The folks at Time started with the right idea. Within the past year or so some pretty smart people have concluded that print and the Web should be used for different things, with the Web being used for breaking news, community and participation. Just as an experiment, it would be interesting to see whether Time could build a successful website without relying on content from the print edition.

But app fever is clouding Time’s judgment. The print edition arrives at Media Nation without fail every Saturday, and we didn’t even have to drop $500 on an iPad to get it. Slick as the app may be, it’s not as slick as glossy paper.

At the moment, Time is not offering a subscription to its app — it’s sold strictly on an issue-by-issue basis. When subscriptions do become available, Time ought to drop the price so that it’s the same as the print edition. Only then will we be able to see if there’s any demand.

Ellsbury speaks

Now that Jacoby Ellsbury has finally spoken out in his own defense, I just want to make a quick comment.

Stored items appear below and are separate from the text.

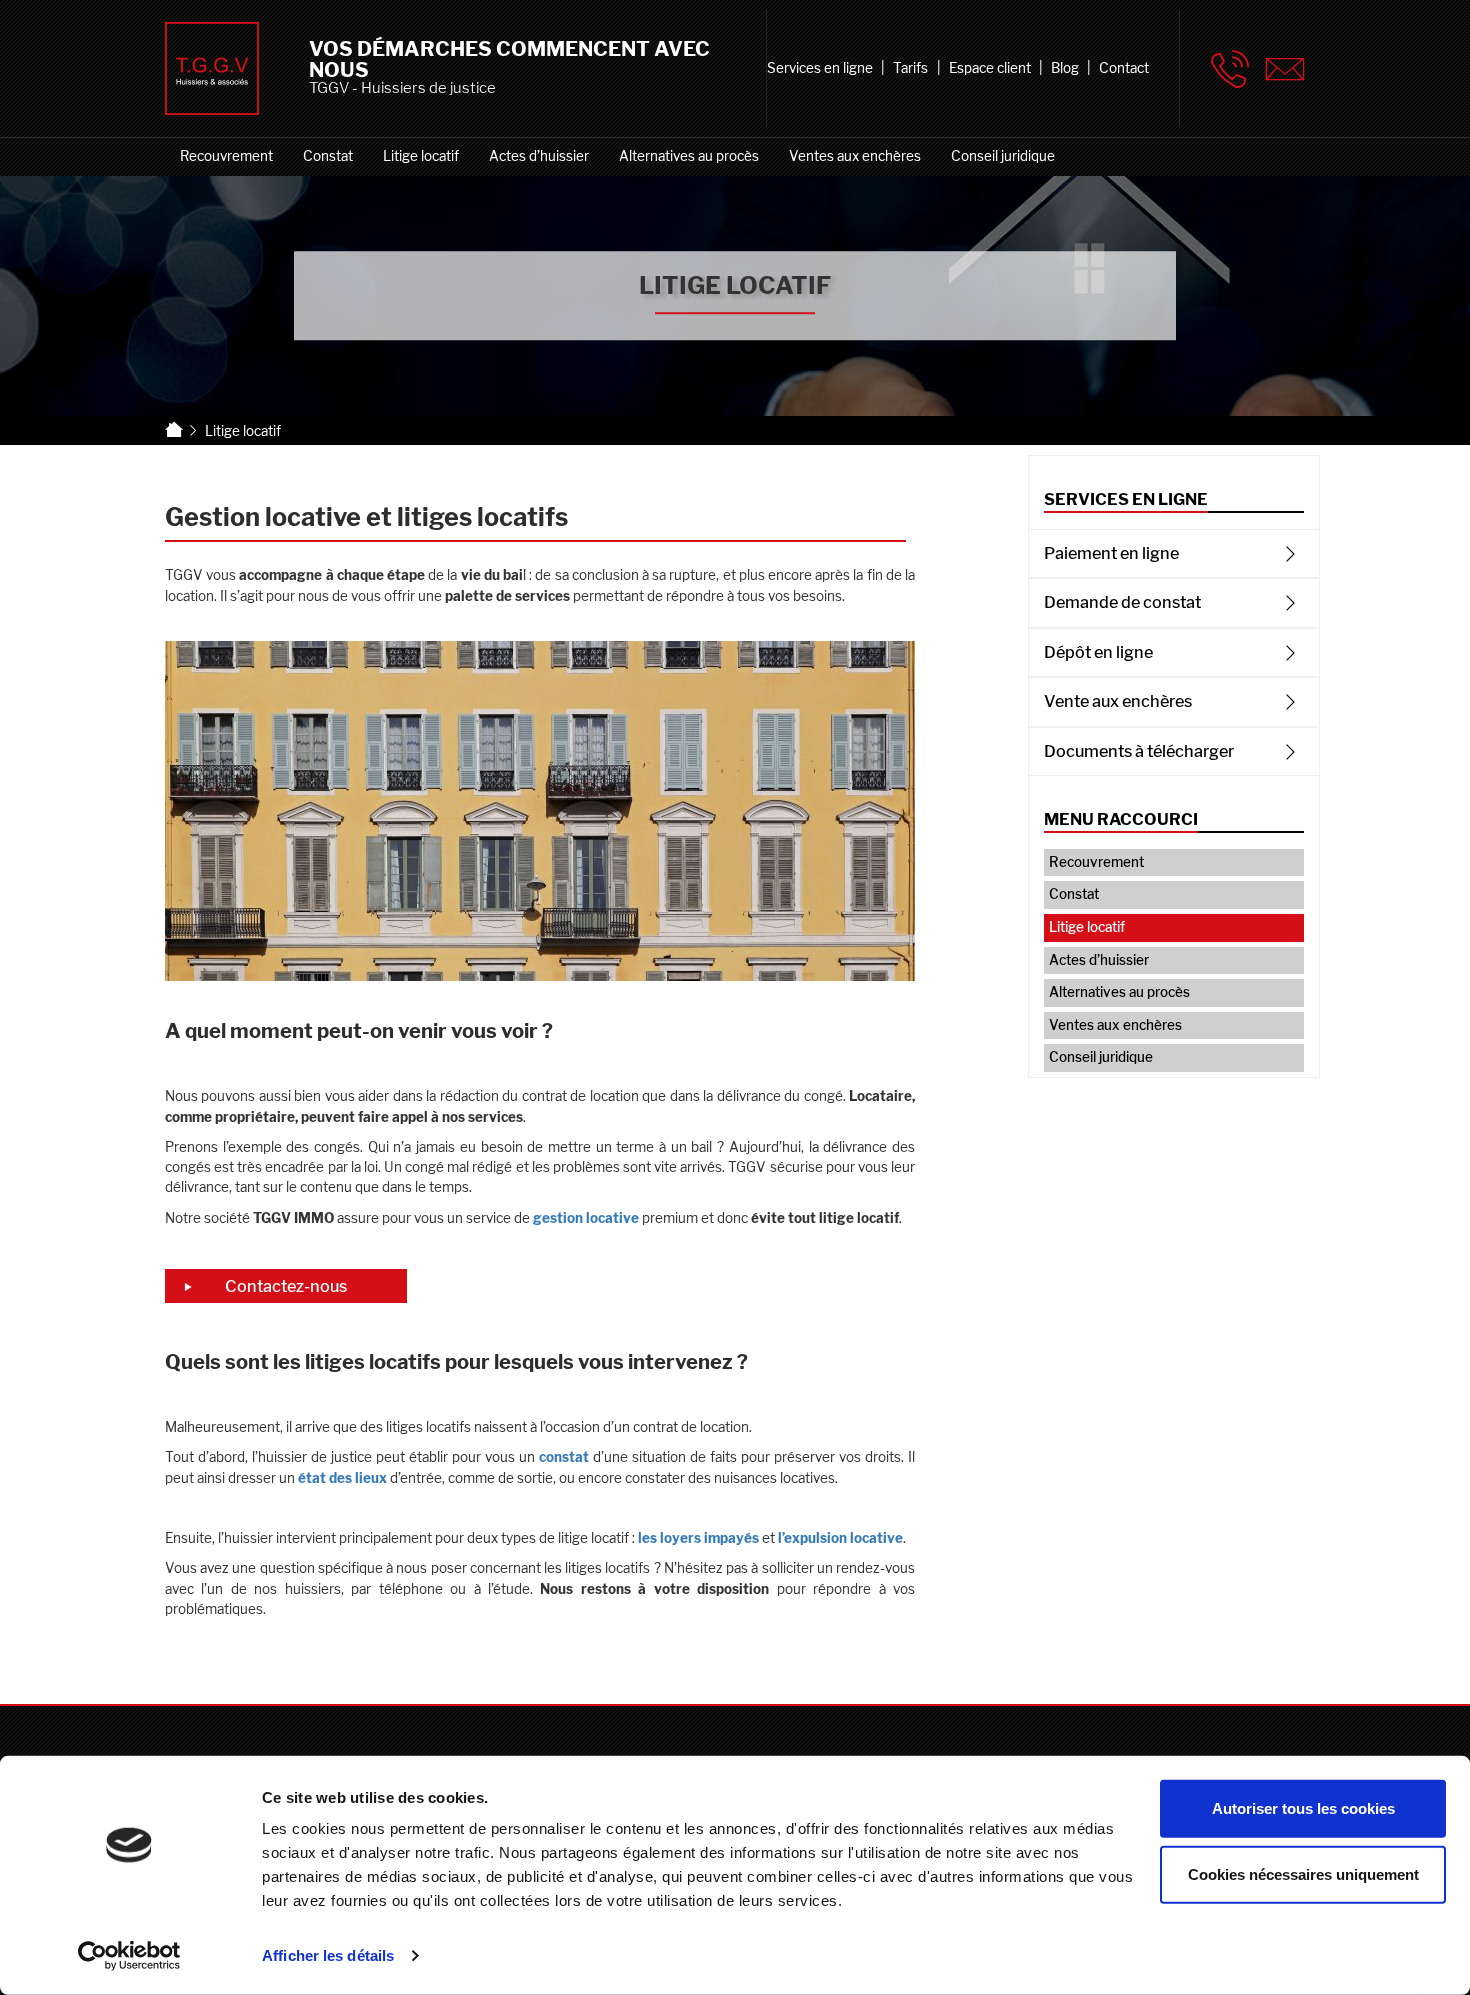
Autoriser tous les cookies (1303, 1808)
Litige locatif (421, 156)
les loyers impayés (698, 1538)
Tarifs (910, 68)
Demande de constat (1122, 602)
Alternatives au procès (689, 156)
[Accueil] (174, 430)
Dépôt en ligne (1098, 652)
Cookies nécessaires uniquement (1303, 1873)
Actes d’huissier (539, 156)
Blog (1065, 68)
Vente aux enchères (1118, 701)
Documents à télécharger (1139, 751)
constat (564, 1457)
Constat (328, 156)
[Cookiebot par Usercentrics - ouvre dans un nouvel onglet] (129, 1956)
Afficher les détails (328, 1955)
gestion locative (586, 1218)
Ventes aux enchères (855, 156)
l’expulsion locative (840, 1538)
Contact (1124, 68)
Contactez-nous (286, 1286)
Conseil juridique (1003, 156)
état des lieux (342, 1478)
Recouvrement (226, 156)
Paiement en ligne (1111, 553)
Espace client (990, 68)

None of us has any idea — no, not even Kevin Youkilis — whether Ellsbury could have run hard, dived for balls and, especially, swung the bat properly if he had tried to play through the pain.

The guy is a 26-year-old star, well-liked by the fans. He’s never caused any trouble that we’re aware of. Does he want to play?

Good grief. Of course he wants to play.

And my guess is that a healthy Darnell McDonald is a better player than a hobbled Jacoby Ellsbury. So what’s the problem?